Kisah Gus Mus tentang Kiai Syahid Pendiri Pesantren Alhamdulillah Rembang

Kisah Gus Mus tentang Kiai Syahid Pendiri Pesantren Alhamdulillah Rembang

Kisah Gus Mus tentang Kiai Syahid Pendiri Pesantren Alhamdulillah Rembang

Mbah Syahid, Kiai Alhamdulillah

Cukup banyak pesantren di Rembang yang legendaris dan sangat dikenal di nusantara. Salah satunya adalah pesantren Alhamdulillah yang terletak di Desa Kemadu Kecamatan Sulang, Rembang. Pesantren ini didirikan oleh almaghfurlahuma KH Ahmad Syahid bin Solihun (wafat 3 September 2004) dan istrinya Nyai Hj Shofiyah Ahmad Syahid (wafat Mei 1994). Setelah Nyai Shofiyah meninggal, Mbah Syahid Kemadu, begitu biasanya beliau dipanggil, menikah dengan Nyai Hj Nur Rohmah Ahmad Syahid.

Ihwal nama pesantren Alhamdulillah ini memang unik. Konon, di era Mbah Syahid masih sugeng, pesantren ini tidak punya nama dan tidak ada papan nama. Ini merupakan ciri khas kiai-kiai salaf yang, jangankan berniat pamer, dikenal saja tidak ingin. Pesantren, kalau akhirnya terkenal atau dikenal, betul-betul karena kontribusi dan perilaku kiainya dalam membangun masyarakat, gethok tular dari satu santri ke santri lain. Mbah Syahid ini punya perilaku yang unik. Dalam situasi apapun, beliau selalu mengucapkan alhamdulillah.

Ada santri mengabarkan kelahiran anaknya, hasil panennya sukses, atau anak-anak mereka akan menikah, Mbah Syahid selalu mengucapkan alhamdulillah. Termasuk yang berkaitan dengan cerita sedih, sulit, dan lucu juga diucapkan alhamdulillah. Seolah tak ada dzikir lain yang patut diucapkan selain alhamdulillah.
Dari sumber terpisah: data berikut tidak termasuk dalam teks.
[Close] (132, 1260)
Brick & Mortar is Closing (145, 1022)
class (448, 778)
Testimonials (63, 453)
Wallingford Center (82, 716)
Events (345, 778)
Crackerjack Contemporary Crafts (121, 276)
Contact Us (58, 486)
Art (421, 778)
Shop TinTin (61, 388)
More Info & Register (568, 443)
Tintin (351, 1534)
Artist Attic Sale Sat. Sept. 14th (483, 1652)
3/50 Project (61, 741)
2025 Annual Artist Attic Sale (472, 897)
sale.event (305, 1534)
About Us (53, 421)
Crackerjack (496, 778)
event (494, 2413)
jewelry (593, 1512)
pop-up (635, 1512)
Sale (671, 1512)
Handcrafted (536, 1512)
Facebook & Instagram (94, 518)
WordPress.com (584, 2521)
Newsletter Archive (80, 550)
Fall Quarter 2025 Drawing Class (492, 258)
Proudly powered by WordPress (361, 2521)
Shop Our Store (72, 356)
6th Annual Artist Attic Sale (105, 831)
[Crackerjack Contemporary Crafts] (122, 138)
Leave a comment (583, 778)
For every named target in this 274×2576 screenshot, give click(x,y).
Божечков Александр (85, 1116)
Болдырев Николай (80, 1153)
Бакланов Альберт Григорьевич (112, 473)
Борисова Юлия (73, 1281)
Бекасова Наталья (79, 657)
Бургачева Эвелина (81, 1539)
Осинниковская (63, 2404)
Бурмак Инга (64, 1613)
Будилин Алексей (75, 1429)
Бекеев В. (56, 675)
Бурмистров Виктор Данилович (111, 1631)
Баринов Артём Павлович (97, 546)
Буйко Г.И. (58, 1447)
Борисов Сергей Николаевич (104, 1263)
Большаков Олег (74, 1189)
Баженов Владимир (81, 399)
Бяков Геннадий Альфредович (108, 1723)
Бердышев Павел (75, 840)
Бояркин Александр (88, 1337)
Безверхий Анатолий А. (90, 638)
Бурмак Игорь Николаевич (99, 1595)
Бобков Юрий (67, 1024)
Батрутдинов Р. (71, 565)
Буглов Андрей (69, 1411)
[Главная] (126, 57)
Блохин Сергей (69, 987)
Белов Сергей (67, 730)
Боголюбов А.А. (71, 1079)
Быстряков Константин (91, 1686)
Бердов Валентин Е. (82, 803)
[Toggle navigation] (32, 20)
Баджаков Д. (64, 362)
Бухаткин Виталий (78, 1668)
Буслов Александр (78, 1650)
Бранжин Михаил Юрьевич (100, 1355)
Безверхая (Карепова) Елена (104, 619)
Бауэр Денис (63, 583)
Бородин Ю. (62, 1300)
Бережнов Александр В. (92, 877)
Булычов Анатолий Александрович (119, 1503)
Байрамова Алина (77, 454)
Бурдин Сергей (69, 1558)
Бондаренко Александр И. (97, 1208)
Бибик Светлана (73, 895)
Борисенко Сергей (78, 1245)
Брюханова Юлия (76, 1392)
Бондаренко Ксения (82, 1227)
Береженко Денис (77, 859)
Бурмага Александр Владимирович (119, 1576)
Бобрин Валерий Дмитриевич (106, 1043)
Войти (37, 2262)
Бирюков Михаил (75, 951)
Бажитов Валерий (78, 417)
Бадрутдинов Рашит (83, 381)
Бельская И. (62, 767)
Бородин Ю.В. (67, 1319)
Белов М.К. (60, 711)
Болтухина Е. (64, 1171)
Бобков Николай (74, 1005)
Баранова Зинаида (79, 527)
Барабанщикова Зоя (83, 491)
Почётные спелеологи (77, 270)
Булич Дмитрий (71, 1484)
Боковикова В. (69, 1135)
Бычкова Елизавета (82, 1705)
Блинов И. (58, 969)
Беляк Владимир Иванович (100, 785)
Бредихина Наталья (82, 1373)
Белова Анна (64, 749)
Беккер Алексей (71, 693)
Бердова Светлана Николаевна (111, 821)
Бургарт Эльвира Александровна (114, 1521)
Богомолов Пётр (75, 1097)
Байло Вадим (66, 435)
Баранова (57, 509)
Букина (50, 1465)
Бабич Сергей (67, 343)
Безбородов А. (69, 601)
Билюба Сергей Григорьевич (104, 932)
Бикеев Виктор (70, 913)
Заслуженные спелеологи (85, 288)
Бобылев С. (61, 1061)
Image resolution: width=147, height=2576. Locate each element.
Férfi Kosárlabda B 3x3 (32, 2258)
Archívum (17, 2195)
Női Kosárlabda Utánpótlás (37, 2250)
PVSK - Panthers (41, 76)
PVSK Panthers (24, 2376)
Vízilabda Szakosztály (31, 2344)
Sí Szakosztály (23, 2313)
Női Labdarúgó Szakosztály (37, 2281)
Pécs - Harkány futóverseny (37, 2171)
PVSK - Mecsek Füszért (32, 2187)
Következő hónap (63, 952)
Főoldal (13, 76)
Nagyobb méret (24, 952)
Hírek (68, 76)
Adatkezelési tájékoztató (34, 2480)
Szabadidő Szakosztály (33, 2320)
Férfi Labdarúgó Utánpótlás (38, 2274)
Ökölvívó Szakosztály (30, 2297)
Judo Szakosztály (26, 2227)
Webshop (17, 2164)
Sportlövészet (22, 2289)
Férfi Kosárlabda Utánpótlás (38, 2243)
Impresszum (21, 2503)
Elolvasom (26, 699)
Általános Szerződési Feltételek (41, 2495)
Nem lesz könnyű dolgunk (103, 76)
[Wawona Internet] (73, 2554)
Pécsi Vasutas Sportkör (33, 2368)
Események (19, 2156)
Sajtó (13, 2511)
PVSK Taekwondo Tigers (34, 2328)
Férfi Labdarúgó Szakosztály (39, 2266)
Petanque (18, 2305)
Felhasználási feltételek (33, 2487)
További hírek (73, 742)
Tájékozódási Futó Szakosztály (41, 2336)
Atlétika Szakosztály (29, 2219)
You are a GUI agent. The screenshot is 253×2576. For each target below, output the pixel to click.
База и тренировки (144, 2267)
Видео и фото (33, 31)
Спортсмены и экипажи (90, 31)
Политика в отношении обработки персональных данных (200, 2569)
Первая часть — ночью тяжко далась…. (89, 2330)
Kisah Gus Mus tentang Kiai Syahid Pendiri Pesantren Alhamdulillah Rembang

Suguhi Makan Berat

Menurut KH Yahya Cholil Staquf (Gus Yahya), selain merupakan dzikir yang dibiasakan, ”alhamdulillah” bagi Mbah Syahid adalah kredo. Segala yang terjadi adalah kehendak dan karya Allah: ”maa syaa-allaahu kaana wa maa lam yasya lam yakun”. Dan dalam setiap kehendak dan karya-Nya, hanya pujianlah yang patut bagi Allah. Entah sejak kapan Mbah Syahid dijuluki orang sebagai kiai alhamdulillah. Pesantrennya yang tanpa papan nama, dan memang tak pernah diberi nama, disebut-sebut orang Pesantren Alhamdulillah.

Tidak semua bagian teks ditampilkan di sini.